OnHand Counsel

Corporate and Commercial Solicitors

Consultancy and data protection

June 2019

1. Introduction

Consultants will have rights as data subjects, as well as possible obligations as data processors depending on what services the consultant is providing to the client
They may even be data controllers in some limited circumstances: See ICO guidance ‘Data controllers and data processors: what the difference is and what the governance implications are’.

On 25 May 2018, a new regime for data protection came into force under the General Data Protection Regulation (GDPR) and the Data Protection Act 2018 (DPA 2018), which replaced the Data Protection Act 1998 (DPA 1998). It is crucial that any processor status is established at the outset as the GDPR imposes significant obligations on data processors.

2. Consultants as data subjects

The data subject is the identified or identifiable living individual to whom personal data relates (section 3(5), DPA 2018). As with the DPA 1998, a consultant (or the individual, where the consultancy is through a service company) will be a “data subject” and the client will be a “data controller” for the purposes of the GDPR and the DPA 2018. Therefore, clients must process the personal data of their consultants in accordance with the GDPR and the DPA 2018.

The GDPR introduces increased rights for data subjects. They will have the right, among other things, to be informed about how their data is being processed and why, the right to be forgotten under certain circumstances, and the right to data portability which allows a data subject to obtain and reuse their personal data for their own purposes across different services.
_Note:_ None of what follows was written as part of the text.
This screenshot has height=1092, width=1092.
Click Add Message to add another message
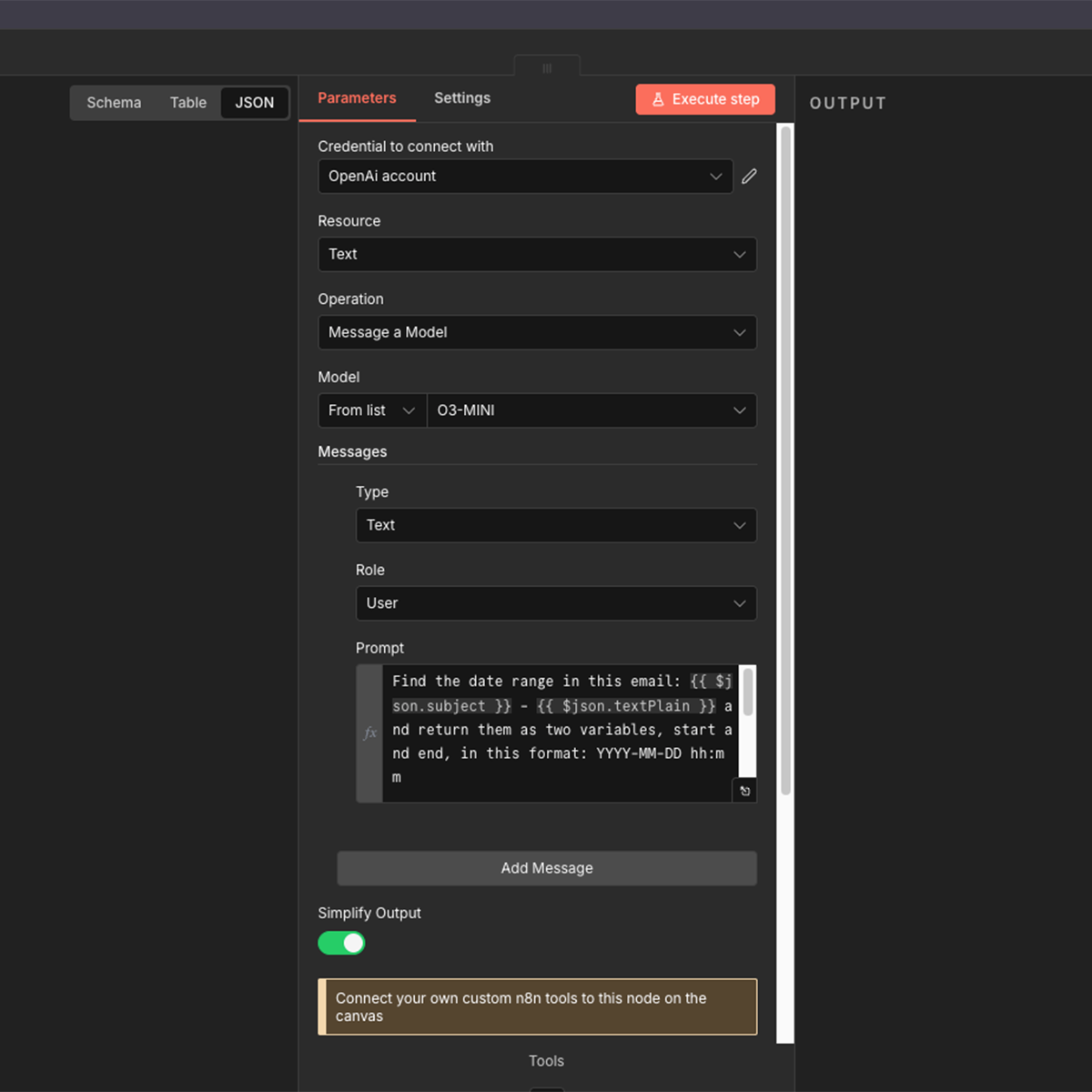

Clients will also have to provide consultants with a privacy notice, which is used as a means of notifying them about the personal data that the client holds relating to them, and how they can expect their personal data to be used and for what purposes.

Historically, consultancy agreements may have included clauses by which the consultant consents to the client holding and processing their personal data. However, this type of generic consent is no longer so helpful under the GDPR since it can be withdrawn at any time.

The Information Commissioner’s Employment Practices Code uses the term “worker”, and is expressed to include “casual staff” and “contract staff”. It is therefore at least arguable that the Code will apply to the client-consultant relationship (and this is the approach that the Information Commissioner’s Office (ICO) has informally indicated that it would take). Although the Code was produced under the DPA 1998, there is nothing so far to suggest that it does not also apply under the new regime.
See Information Commissioner: Employment Practices Code here.

3. Consultants as data processors

As well as being a data subject, the consultant might also be a “processor” (or even a “controller”) depending on what they do for the client. Before the GDPR, consultants may have been controllers or processors, so those concepts are not new. However, the GDPR significantly expands the obligations imposed on data processors and gives processors direct responsibilities and obligations with respect to authorities (such as the ICO) and individuals As a result, processors can be held directly responsible for non-compliance with their obligations.

Given the new obligations and responsibilities, it is important that consultants and clients give this thought before entering into (or continuing) a consultancy agreement. If necessary, consultancy agreements should be amended.

Clients and consultants will have to consider the fairly general definition of “processor” and “processing” under the GDPR to draw their own conclusions as to whether the consultant is in fact a processor.

The “processing” of personal data means an operation (or set of operations) which is performed on personal data. This includes (but is not limited to) the collection, recording, organisation, structuring or storage of that data, which is a broad definition. One example of a consultant who processes personal data might be an HR consultant who advises clients on day to day HR issues, such as disciplinary and grievance issues, since they will have access to details of the client’s employees. On the other hand, an HR consultant who advises clients on HR strategy might not process personal data.

See here for guidance the ICO has published on what it means to be a controller or processor under the GDPR.

And see here for ICO guidance on contracts and liabilities between controllers and processors.

Assuming that a consultant is a data processor who processes data on behalf of the client, who is the controller, the GDPR:

• Requires the consultant to enter into a written contract incorporating specific terms with the client and to process personal data only according to the client’s instructions.

• Restricts the consultant’s ability to engage a substitute, or sub-processor, by requiring the consultant to seek the client’s written authorisation to do so. If the client gives its authorisation, the consultant must put in place a contract with the substitute or sub-processor which offers the same level of protection for the personal data as that in the contract between the client and consultant.

• Requires the consultant to implement “appropriate technical and organizational measures” to secure personal data. This effectively means that the consultant must put in place the same security measures as the client is taking itself.

• Requires the consultant to maintain records of their processing activities.

• Requires the consultant to notify the client if the consultant becomes aware of a personal data breach without undue delay.

Some of these obligations will have a major financial impact on an individual consultant, such as the requirement to implement appropriate technical and organisational measures to secure personal data, and it may be that the only way to manage this is to pass the cost on to the client. The restrictions on appointing sub-processors will also have an impact on the ability to appoint a substitute.

One of the most important developments under the GDPR which will have an impact on consultants who are data processors is making them directly liable for damages, fines and penalties for breach of their obligations. Consultants and clients should therefore consider whether there is adequate insurance in place to cover these eventualities.